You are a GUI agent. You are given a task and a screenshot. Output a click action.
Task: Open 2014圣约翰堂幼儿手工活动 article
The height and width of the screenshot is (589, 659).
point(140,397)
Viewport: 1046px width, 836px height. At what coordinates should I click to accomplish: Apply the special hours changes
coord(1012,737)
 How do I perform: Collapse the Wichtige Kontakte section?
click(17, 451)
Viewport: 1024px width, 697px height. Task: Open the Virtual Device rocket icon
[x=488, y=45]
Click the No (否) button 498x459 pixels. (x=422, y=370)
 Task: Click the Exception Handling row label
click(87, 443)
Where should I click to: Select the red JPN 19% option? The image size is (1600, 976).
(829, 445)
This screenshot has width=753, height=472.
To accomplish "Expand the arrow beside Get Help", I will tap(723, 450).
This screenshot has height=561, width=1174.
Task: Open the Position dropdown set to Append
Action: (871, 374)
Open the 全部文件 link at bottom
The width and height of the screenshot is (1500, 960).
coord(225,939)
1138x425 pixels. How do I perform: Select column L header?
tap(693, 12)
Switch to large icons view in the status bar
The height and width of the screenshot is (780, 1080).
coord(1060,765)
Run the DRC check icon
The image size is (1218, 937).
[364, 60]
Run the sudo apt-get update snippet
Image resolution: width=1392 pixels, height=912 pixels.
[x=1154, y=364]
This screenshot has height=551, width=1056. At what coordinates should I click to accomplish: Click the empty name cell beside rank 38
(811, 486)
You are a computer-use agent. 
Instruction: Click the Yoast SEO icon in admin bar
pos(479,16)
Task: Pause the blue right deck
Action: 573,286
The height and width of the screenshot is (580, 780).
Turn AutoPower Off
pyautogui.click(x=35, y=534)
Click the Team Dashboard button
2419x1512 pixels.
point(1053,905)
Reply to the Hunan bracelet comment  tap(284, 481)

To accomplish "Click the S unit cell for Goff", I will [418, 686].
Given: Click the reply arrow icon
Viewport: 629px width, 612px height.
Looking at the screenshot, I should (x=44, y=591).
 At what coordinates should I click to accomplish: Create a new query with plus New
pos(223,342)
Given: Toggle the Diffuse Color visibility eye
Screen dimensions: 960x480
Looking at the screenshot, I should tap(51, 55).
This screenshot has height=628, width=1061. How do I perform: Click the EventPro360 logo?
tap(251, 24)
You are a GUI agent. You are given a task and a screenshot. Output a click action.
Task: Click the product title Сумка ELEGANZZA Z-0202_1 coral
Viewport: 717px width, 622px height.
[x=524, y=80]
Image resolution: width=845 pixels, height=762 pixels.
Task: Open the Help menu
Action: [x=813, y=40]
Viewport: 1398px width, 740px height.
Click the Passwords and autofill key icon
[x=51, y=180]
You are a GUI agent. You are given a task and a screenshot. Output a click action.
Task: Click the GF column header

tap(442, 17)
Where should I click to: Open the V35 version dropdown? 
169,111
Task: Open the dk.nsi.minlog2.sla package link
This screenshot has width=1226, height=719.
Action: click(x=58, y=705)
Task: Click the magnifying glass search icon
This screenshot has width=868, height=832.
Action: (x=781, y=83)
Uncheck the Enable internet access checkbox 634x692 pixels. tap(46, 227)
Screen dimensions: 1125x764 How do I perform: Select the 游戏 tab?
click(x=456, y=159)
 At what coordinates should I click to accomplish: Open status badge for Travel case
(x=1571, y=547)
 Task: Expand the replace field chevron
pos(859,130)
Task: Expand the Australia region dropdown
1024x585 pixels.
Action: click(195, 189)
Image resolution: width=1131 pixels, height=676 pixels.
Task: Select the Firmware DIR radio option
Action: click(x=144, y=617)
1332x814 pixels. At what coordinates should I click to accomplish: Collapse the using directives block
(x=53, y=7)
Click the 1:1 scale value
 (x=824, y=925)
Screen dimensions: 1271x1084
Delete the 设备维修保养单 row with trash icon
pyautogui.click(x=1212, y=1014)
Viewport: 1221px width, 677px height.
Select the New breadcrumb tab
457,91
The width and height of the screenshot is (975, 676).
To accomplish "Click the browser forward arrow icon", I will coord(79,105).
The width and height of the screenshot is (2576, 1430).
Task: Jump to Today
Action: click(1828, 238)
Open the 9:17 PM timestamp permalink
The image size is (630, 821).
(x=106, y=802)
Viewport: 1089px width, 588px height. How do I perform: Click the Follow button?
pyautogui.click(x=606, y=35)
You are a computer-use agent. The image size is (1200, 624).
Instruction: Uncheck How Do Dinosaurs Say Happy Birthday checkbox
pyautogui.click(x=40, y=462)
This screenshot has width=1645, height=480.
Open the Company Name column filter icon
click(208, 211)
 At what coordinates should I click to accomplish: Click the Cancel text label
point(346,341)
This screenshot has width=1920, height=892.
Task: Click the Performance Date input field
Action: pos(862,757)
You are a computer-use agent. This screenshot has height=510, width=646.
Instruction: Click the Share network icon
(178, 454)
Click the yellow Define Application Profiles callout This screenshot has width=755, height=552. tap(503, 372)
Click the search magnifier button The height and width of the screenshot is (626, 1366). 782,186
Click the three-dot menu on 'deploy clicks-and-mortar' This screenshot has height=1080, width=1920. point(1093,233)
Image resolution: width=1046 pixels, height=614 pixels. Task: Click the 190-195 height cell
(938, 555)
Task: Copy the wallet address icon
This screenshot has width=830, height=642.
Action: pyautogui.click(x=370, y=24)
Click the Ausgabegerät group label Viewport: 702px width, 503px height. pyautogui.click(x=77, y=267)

----

■ **Work to complete**
Write out, exactly as shown, only the lines running from the one that contains "Delete the 设备维修保养单 row with trash icon" to the last line above.

■ **Answer section**
Delete the 设备维修保养单 row with trash icon
pyautogui.click(x=1212, y=1014)
Viewport: 1221px width, 677px height.
Select the New breadcrumb tab
457,91
The width and height of the screenshot is (975, 676).
To accomplish "Click the browser forward arrow icon", I will coord(79,105).
The width and height of the screenshot is (2576, 1430).
Task: Jump to Today
Action: click(1828, 238)
Open the 9:17 PM timestamp permalink
The image size is (630, 821).
(x=106, y=802)
Viewport: 1089px width, 588px height. How do I perform: Click the Follow button?
pyautogui.click(x=606, y=35)
You are a computer-use agent. The image size is (1200, 624).
Instruction: Uncheck How Do Dinosaurs Say Happy Birthday checkbox
pyautogui.click(x=40, y=462)
This screenshot has width=1645, height=480.
Open the Company Name column filter icon
click(208, 211)
 At what coordinates should I click to accomplish: Click the Cancel text label
point(346,341)
This screenshot has width=1920, height=892.
Task: Click the Performance Date input field
Action: pos(862,757)
You are a computer-use agent. This screenshot has height=510, width=646.
Instruction: Click the Share network icon
(178, 454)
Click the yellow Define Application Profiles callout This screenshot has width=755, height=552. tap(503, 372)
Click the search magnifier button The height and width of the screenshot is (626, 1366). 782,186
Click the three-dot menu on 'deploy clicks-and-mortar' This screenshot has height=1080, width=1920. point(1093,233)
Image resolution: width=1046 pixels, height=614 pixels. Task: Click the 190-195 height cell
(938, 555)
Task: Copy the wallet address icon
This screenshot has width=830, height=642.
Action: pyautogui.click(x=370, y=24)
Click the Ausgabegerät group label Viewport: 702px width, 503px height. pyautogui.click(x=77, y=267)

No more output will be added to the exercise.